1.3 Formulasi Masalah Dari permasalahan yang tertera di atas, penulis ingin menganalisis mengenai filosofi motif yang terdapat pada kimono uchikake yang dipakai oleh Atsu Hime yang terdapat dalam drama Atsu Hime .

1.4 Ruang Lingkup Ruang lingkup dari penelitian yang penulis buat dalam laporan ini hanya dibatasi pada penelitian mengenai filosofi motif yang terdapat pada kimono uchikake yang terdapat dalam drama Atsu Hime yang bermotif bunga peoni, tatewaku , bunga empat musim, pinus, kipas, bunga krisan, dan burung bangau. Penulis memilih tokoh Atsu Hime karena tokoh utama pada drama ini merepresentasikan variasi motif kimono yang lebih banyak dari tokoh lainnya.

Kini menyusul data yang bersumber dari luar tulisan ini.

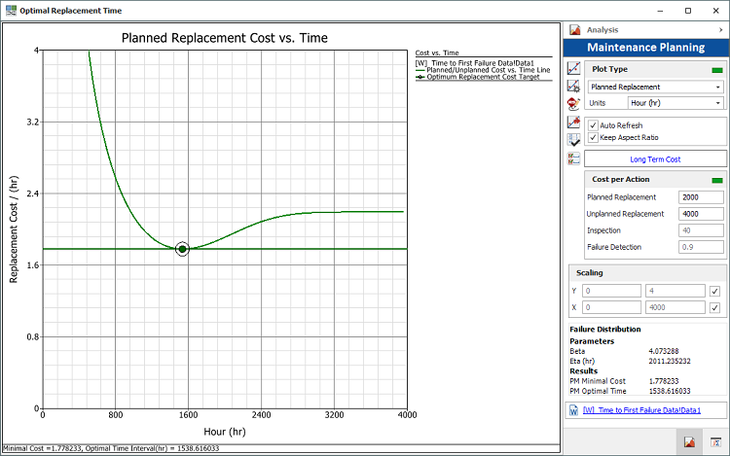Open the calculations page icon at bottom right
730x456 pixels.
tap(714, 442)
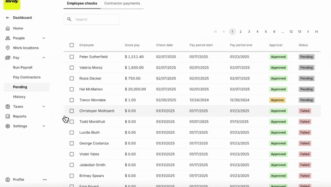Expand the People submenu chevron
The width and height of the screenshot is (331, 187).
tap(44, 38)
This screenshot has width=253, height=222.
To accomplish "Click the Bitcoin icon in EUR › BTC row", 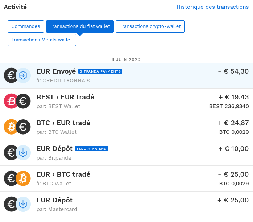I will (23, 178).
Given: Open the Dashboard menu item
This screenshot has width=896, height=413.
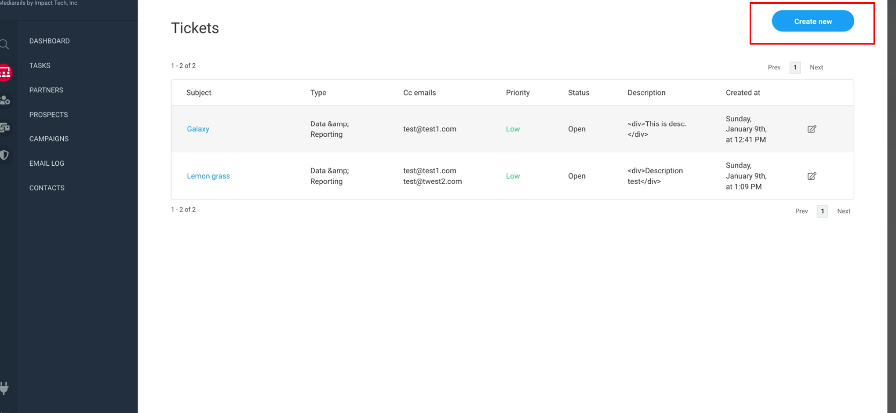Looking at the screenshot, I should [49, 41].
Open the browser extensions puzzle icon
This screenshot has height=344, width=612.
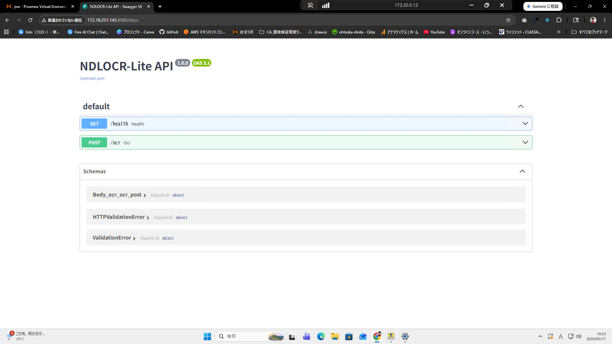(x=559, y=20)
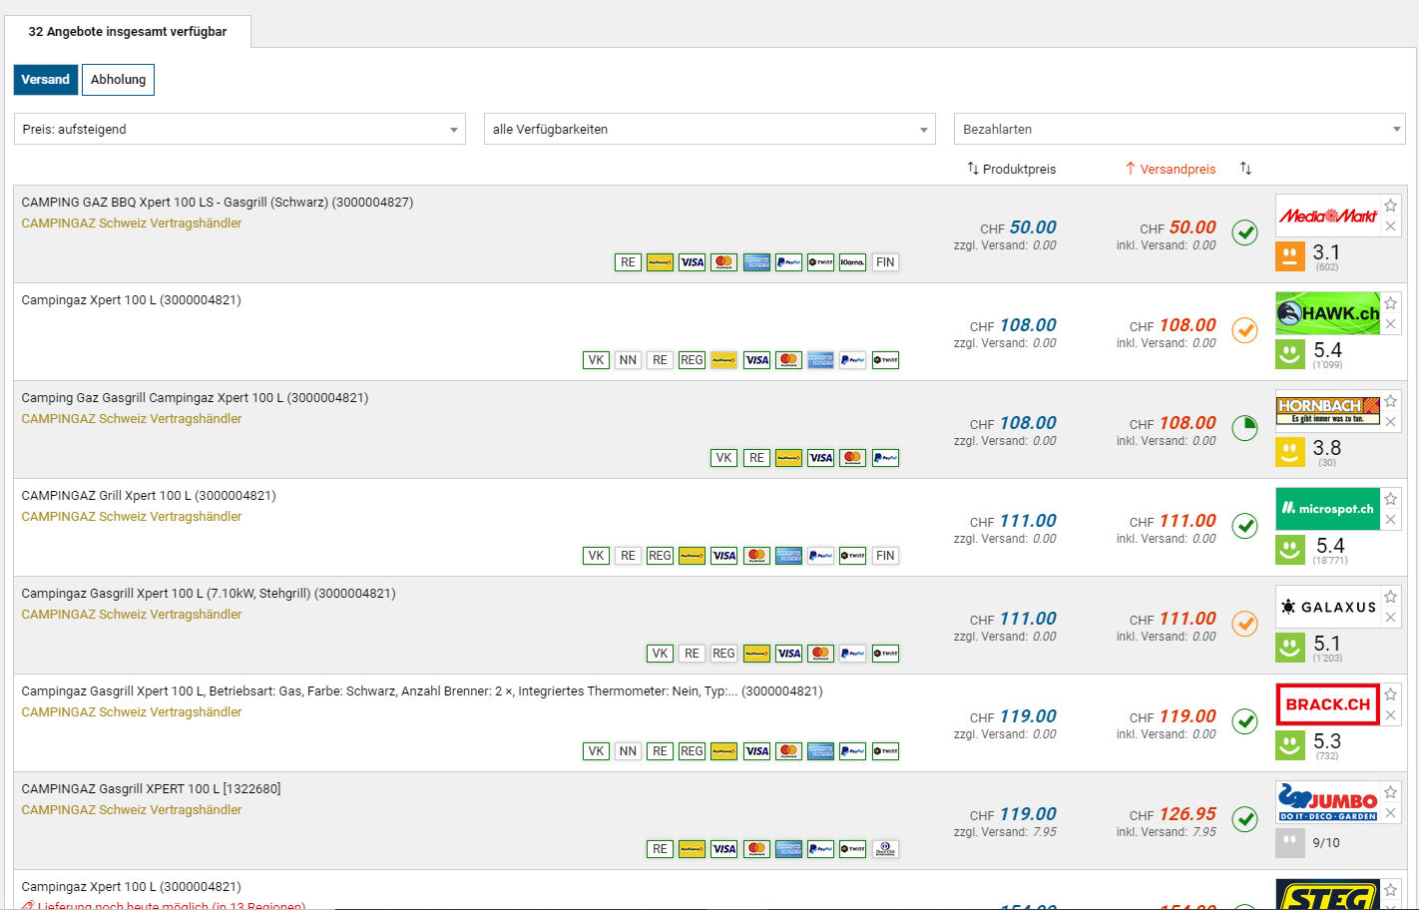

1.5 Tujuan dan Manfaat Penelitian Tujuan dari penelitian ini adalah untuk mengetahui makna filosofi motif pada kimono uchikake yang dikenakan oleh wanita bangsawan zaman Edo, yaitu pada tokoh Atsu Hime dalam drama Atsu Hime . Manfaat dari penelitian adalah masyarakat dapat memahami bahwa motif yang terdapat pada drama Atsu Hime tersebut mencerminkan budaya pakaian tradisional Jepang yang memiliki makna. Dengan mempelajari dan memperdalam

8

pengetahuan tentang budaya kimono zaman dulu, masyarakat dapat menambah wawasan mengenai kimono yang dipakai wanita bangsawan zaman dulu.

1.6 Tinjauan Pustaka Penulis melakukan tinjuan pustaka melalui artikel dalam jurnal, buku, dan media massa. Beberapa artikel dalam jurnal di antaranya adalah Kimono: Sarana Ekspresi Kecintaan Orang Jepang Terhadap Alam yang ditulis oleh Cittalaksmi (2014). Cittalaksmi (2014) menjelaskan tentang pengertian dari kimono dan sejarah mengenai kimono . Pada artikel ini, menjelaskan bahwa kimono sangat berkaitan dengan alam, baik dalam model, motif, warna, maupun pemakaiannya. Dalam artikel ini juga menunjukkan bahwa masyarakat Jepang sangat ingin mendekatkan alam ke dalam kehidupan mereka. Kombinasi dari warna serta motif pada kimono juga menunjukkan keindahan alam itu sendiri. Melalui kimono , dapat diketahui karakteristik dari masayarakat Jepang, yaitu kimono bukan hanya pakaian tetapi kimono juga dapat memancarkan rasa mencintai dan menghargai alam. Berdasarkan The Study of Philosophical Meaning of Batik and Kimono Motifs to Foster Collaborative Creative Industry yang ditulis oleh Saddhono (2012) menjelaskan mengenai peran penting sebuah kimono dan batik sebagai pakaian adat yang menjadi simbol suatu negara. Di artikel ini juga menjelaskan mengenai pemakain kimono tersebut, serta makna filosofi yang terdapat dalam motif kimono . Suddhono (2012) juga menjelaskan mengenai motif abstrak, hewan, bunga dan tanaman, serta kombinasi untuk motif-motifnya. Di artikel ini juga tidak hanya membahas mengenai motif saja, tetapi juga membahas mengenai peran warna dalam kimono . Warna dari kimono Jepang ini terinspirasi dari konsep Cina yang memiliki makna yang sangat kuat.